Задание: Продолжите текст о Горьком и Сталине: что могло бы идти сразу после его последнего предложения?

Исходный текст:
★ ★ ★ ★ ★ ★ ★

Все эти усилия остались безрезультатными. Сталин перестал приходить к Горькому, не подходил к телефону на его вызовы. Дошло даже до того, что в "Правде" появилась статья Заславского против Горького -- вещь еще накануне перед тем совершенно невозможная. Все, кому ведать надлежит, превосходно знали, что Заславский эту статью написал по прямому поручению Ежова и Стецкого: его вообще теперь часто выбирают для такого рода
поручений... Перо -- бойкое, а моральных правил -- никаких. Горький бунтовался, дошло даже до того, что он потребовал выдачи ему паспорта для выезда за границу. В этом ему было категорически отказано, но до более внушительных мер против него дело не дошло: все-таки Горький это -- Горький, с поста его неснимешь, от должности не отставишь...
Все эти меры внутрипартийного террора, следовавшие за первым процессом Каменева-Зиновьева, остались для стороннего наблюдателя совсем неизвестными. Да и в партии на них обратили сравнительно мало внимания. Они проходили за кулисами -- для внешнего мира начало 1935 года было периодом настоящей "советской весны". Реформы следовали одна за другой, и все они били в одну точку: замирение с беспартийной интеллигенцией, расширение базы власти путем привлечения к активному участию в советской общественной жизни всех тех, кто на практике, своей работой в той или иной области положительного советского строительства показал свои таланты и преданность советской власти. Все, кто перед тем поддерживал планы Кирова, теперь приветствовали мероприятия Сталина: эти мероприятия ведь так походили на то, что было необходимой составной частью планов Кирова! Для Горького же примирение советской власти с беспартийной интеллигенцией вообще было затаенной мечтой всей его жизни --% оправданием того компромисса с самим собой, который он совершил, вернувшись из Сорренто в Москву.

★ ★ ★ ★ ★ ★ ★

Листинг:
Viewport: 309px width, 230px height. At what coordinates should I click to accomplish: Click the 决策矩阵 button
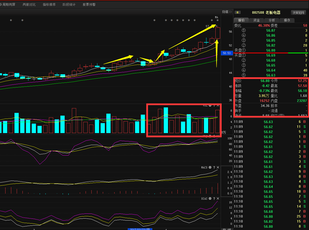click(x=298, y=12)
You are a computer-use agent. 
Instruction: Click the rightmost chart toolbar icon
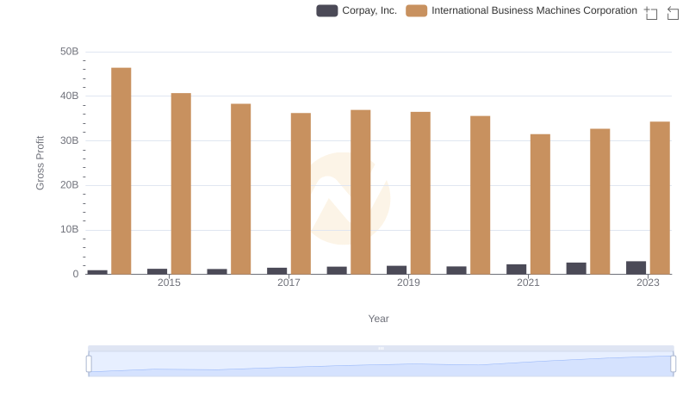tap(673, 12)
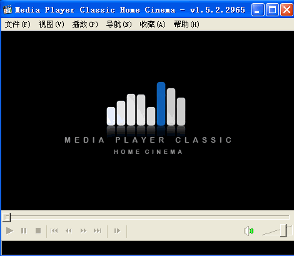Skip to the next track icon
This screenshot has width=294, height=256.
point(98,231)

★ ★ ★ ★ ★ ★ ★

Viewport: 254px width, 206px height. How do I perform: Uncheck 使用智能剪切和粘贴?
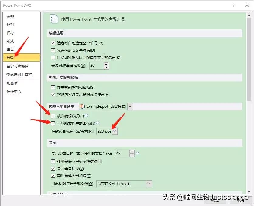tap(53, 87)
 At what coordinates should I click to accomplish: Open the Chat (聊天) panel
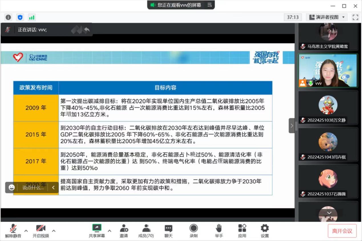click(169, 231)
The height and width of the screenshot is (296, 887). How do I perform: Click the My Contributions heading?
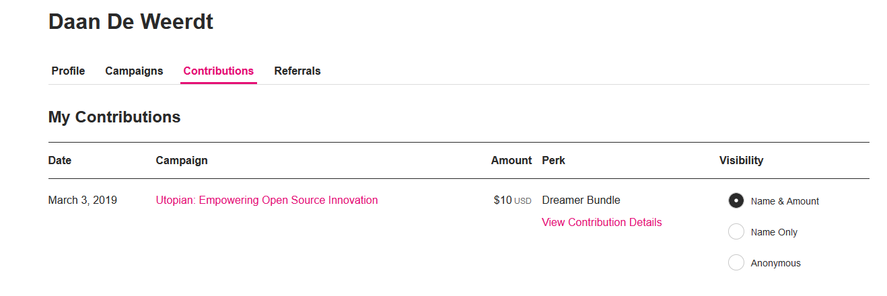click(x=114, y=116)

★ ★ ★ ★ ★ ★ ★

Ответ:
В этих условиях продолжающийся внутрипартийный террор казался какой-то досадной случайностью, не в меру долго тянувшейся реакцией на выстрел Николаева, но никак не симптомом предстоящей радикальной перемены всего курса партийной политики. Все были уверены, что простая логика последовательно проводимой политики сближения с интеллигенцией неминуемо должна вынудить партийное руководство вернуться на рельсы политики замирения и внутри партии. Вот пусть только у Сталина пройдет эт(R)т острый приступ его болезненной подозрительности! Для этого нужно как можно чаще и настойчивее подчеркивать преданность партии ее теперешнему руководству: при всех удобных и неудобных случаях курить фимиам Сталину лично (что же делать, если у него имеется такая слабость, если только такими лошадиными дозами лести можно успокоить его мнительную натуру). Надо научиться прощать эти мелочи за то большое, что сделал для партии Сталин, проведя ее через критические годы первой пятилетки, и в то же время еще более громко, еще более настойчиво говорить о том, какая огромная перемена теперь совершается, в какой новый период "счастливой жизни" мы вступаем, когда в основу всей политики партии кладется
воспитание в массах чувства человеческого достоинства, уважения к человеческой личности, развитие основ "пролетарского гумманизма".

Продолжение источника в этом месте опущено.